The Death and Life of Great American Cities
The Death and Life of Great American Cities
Look Inside. Sep 13, Minutes Buy. A direct and fundamentally optimistic indictment of the short-sightedness and intellectual arrogance that has characterized much of urban planning in this century, The Death and Life of Great American Cities has, since its first publication in , become the standard against which all endeavors in that field are measured. In prose of outstanding immediacy, Jane Jacobs writes about what makes streets safe or unsafe; about what constitutes a neighborhood, and what function it serves within the larger organism of the city; about why some neighborhoods remain impoverished while others regenerate themselves.
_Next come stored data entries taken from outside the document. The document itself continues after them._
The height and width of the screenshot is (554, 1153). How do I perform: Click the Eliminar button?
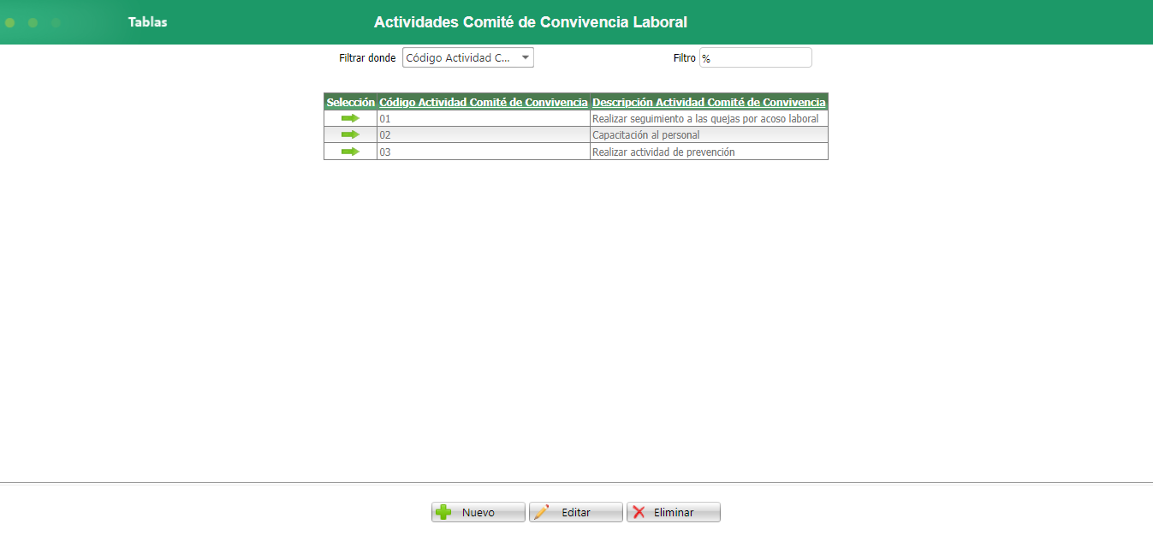(674, 512)
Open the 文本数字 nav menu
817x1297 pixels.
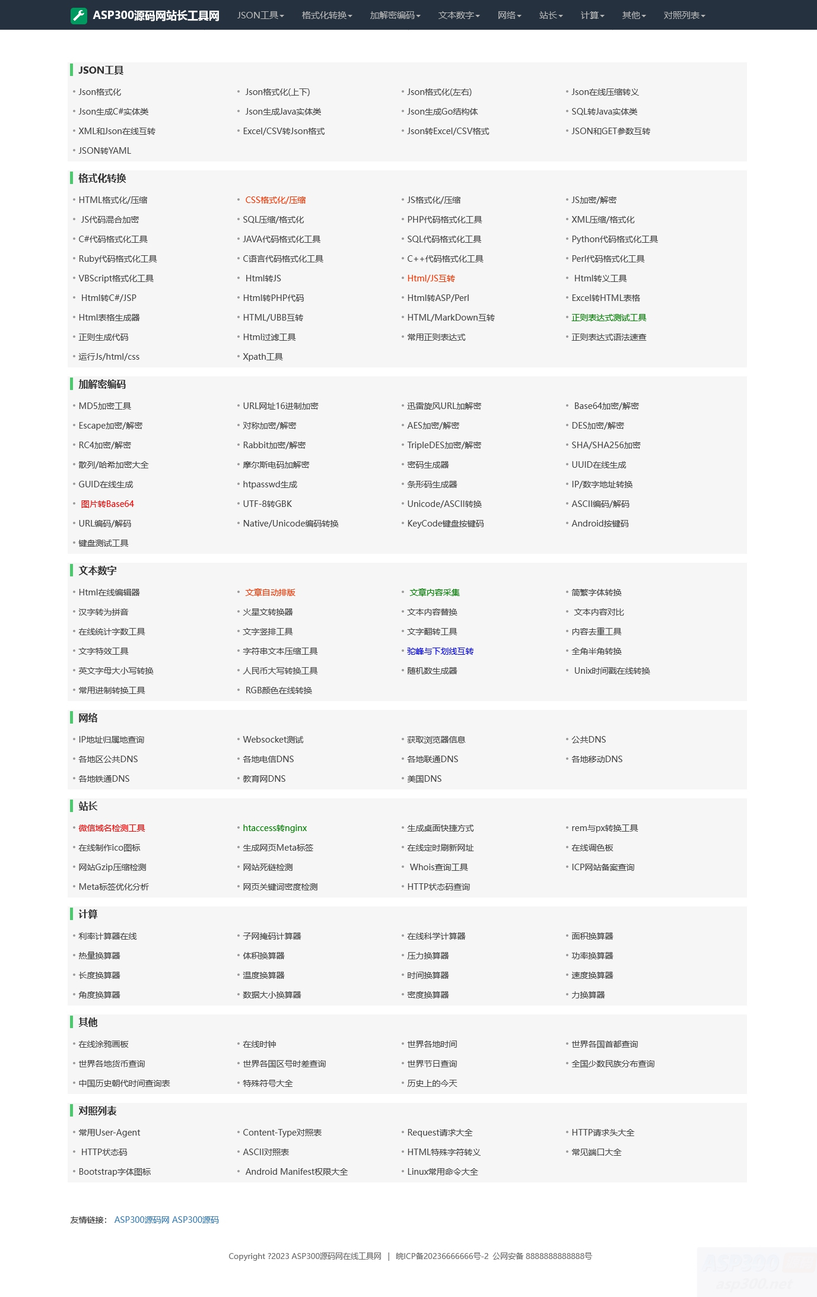pos(459,15)
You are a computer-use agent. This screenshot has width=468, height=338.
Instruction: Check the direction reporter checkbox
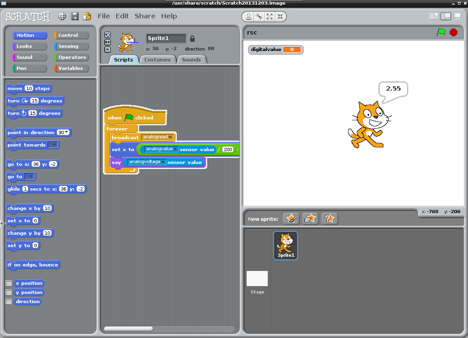(8, 302)
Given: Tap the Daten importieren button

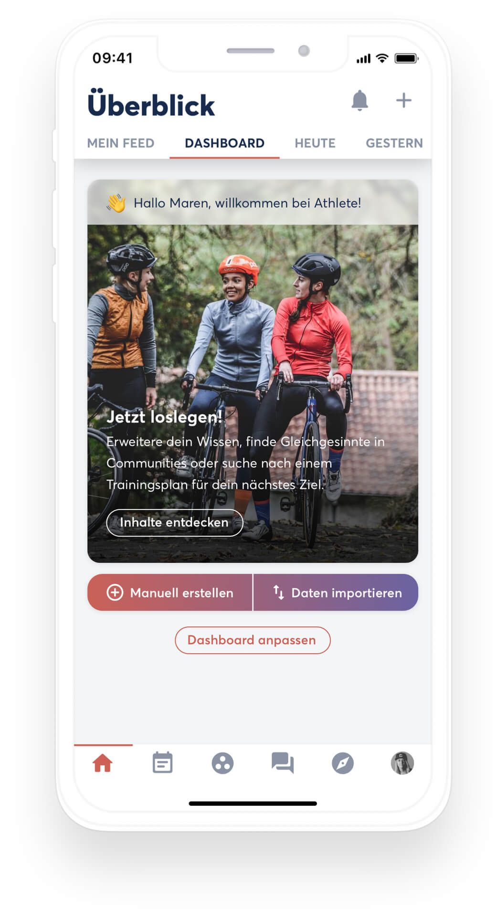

Or why one public park can attract diverse groups of families and citizens year-round while a similar park incubates nothing but drug abuse and crime? A direct and fundamentally optimistic indictment of the short-sightedness and intellectual arrogance that has characterized much of urban planning in this century, The Death and Life of Great American Cities has, since its first publication in , become the standard against which all … After viewing product detail pages, look here to find an easy way to navigate back to pages you are interested in. Or what factors lead to gentrification and the eventual self-destruction of what initially made a neighborhood desirable? Jane Jacobs was the legendary author of The Death and Life of Great American Cities, a work that has never gone out of print and that has transformed the disciplines of urban planning and city architecture.
Enter your mobile number or email address below and we'll send you a link to download the free Kindle App. Then you can start reading Kindle books on your smartphone, tablet, or computer - no Kindle device required. To get the free app, enter your mobile phone number. A direct and fundamentally optimistic indictment of the short-sightedness and intellectual arrogance that has characterized much of urban planning in this century, The Death and Life of Great American Cities has, since its first publication in , become the standard against which all endeavors in that field are measured. In prose of outstanding immediacy, Jane Jacobs writes about what makes streets safe or unsafe; about what constitutes a neighborhood, and what function it serves within the larger organism of the city; about why some neighborhoods remain impoverished while others regenerate themselves. She writes about the salutary role of funeral parlors and tenement windows, the dangers of too much development money and too little diversity. Compassionate, bracingly indignant, and always keenly detailed, Jane Jacobs's monumental work provides an essential framework for assessing the vitality of all cities.
Jane Jacobs. VINTAGE BOOKS IJ rights resen'cd uncler Inlem tional and Pan-American Copy rrght COII:cntions. .the intimate and casual life of cities.